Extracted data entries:

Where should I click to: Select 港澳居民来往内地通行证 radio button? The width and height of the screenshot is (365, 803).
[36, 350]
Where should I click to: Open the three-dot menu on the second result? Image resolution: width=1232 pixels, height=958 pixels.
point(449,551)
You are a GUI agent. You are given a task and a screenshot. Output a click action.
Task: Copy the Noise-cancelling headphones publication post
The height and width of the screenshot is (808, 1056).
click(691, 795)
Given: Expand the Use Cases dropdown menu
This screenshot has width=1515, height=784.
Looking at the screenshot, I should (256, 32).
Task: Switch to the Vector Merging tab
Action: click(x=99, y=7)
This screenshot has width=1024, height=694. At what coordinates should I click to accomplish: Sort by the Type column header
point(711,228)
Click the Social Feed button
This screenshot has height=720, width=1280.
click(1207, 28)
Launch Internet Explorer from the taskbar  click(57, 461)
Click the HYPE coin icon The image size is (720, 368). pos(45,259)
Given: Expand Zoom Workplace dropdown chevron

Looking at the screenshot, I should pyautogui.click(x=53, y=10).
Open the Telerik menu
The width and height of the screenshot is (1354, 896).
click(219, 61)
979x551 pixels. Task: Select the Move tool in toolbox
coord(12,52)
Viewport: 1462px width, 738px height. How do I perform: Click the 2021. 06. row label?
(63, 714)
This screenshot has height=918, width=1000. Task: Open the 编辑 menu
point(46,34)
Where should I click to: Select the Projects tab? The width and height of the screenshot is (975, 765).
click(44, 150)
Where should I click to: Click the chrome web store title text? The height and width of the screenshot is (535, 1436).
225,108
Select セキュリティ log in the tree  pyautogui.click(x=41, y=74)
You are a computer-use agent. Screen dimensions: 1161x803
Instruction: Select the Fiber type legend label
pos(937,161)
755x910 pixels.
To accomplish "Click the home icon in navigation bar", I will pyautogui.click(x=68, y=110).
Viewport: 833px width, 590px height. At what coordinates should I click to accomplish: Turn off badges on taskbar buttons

* **TASK**:
Print the data in full. Match it exactly.

* **RESPONSE**:
Where should I click to: Select 港澳居民来往内地通行证 radio button? The width and height of the screenshot is (365, 803).
[36, 350]
Where should I click to: Open the three-dot menu on the second result? Image resolution: width=1232 pixels, height=958 pixels.
point(449,551)
You are a GUI agent. You are given a task and a screenshot. Output a click action.
Task: Copy the Noise-cancelling headphones publication post
The height and width of the screenshot is (808, 1056).
click(691, 795)
Given: Expand the Use Cases dropdown menu
This screenshot has width=1515, height=784.
Looking at the screenshot, I should (256, 32).
Task: Switch to the Vector Merging tab
Action: click(x=99, y=7)
This screenshot has width=1024, height=694. At what coordinates should I click to accomplish: Sort by the Type column header
point(711,228)
Click the Social Feed button
This screenshot has height=720, width=1280.
click(1207, 28)
Launch Internet Explorer from the taskbar  click(57, 461)
Click the HYPE coin icon The image size is (720, 368). pos(45,259)
Given: Expand Zoom Workplace dropdown chevron

Looking at the screenshot, I should pyautogui.click(x=53, y=10).
Open the Telerik menu
The width and height of the screenshot is (1354, 896).
click(219, 61)
979x551 pixels. Task: Select the Move tool in toolbox
coord(12,52)
Viewport: 1462px width, 738px height. How do I perform: Click the 2021. 06. row label?
(63, 714)
This screenshot has height=918, width=1000. Task: Open the 编辑 menu
point(46,34)
Where should I click to: Select the Projects tab? The width and height of the screenshot is (975, 765).
click(44, 150)
Where should I click to: Click the chrome web store title text? The height and width of the screenshot is (535, 1436).
225,108
Select セキュリティ log in the tree  pyautogui.click(x=41, y=74)
You are a computer-use agent. Screen dimensions: 1161x803
Instruction: Select the Fiber type legend label
pos(937,161)
755x910 pixels.
To accomplish "Click the home icon in navigation bar", I will pyautogui.click(x=68, y=110).
Viewport: 833px width, 590px height. At what coordinates should I click to accomplish: Turn off badges on taskbar buttons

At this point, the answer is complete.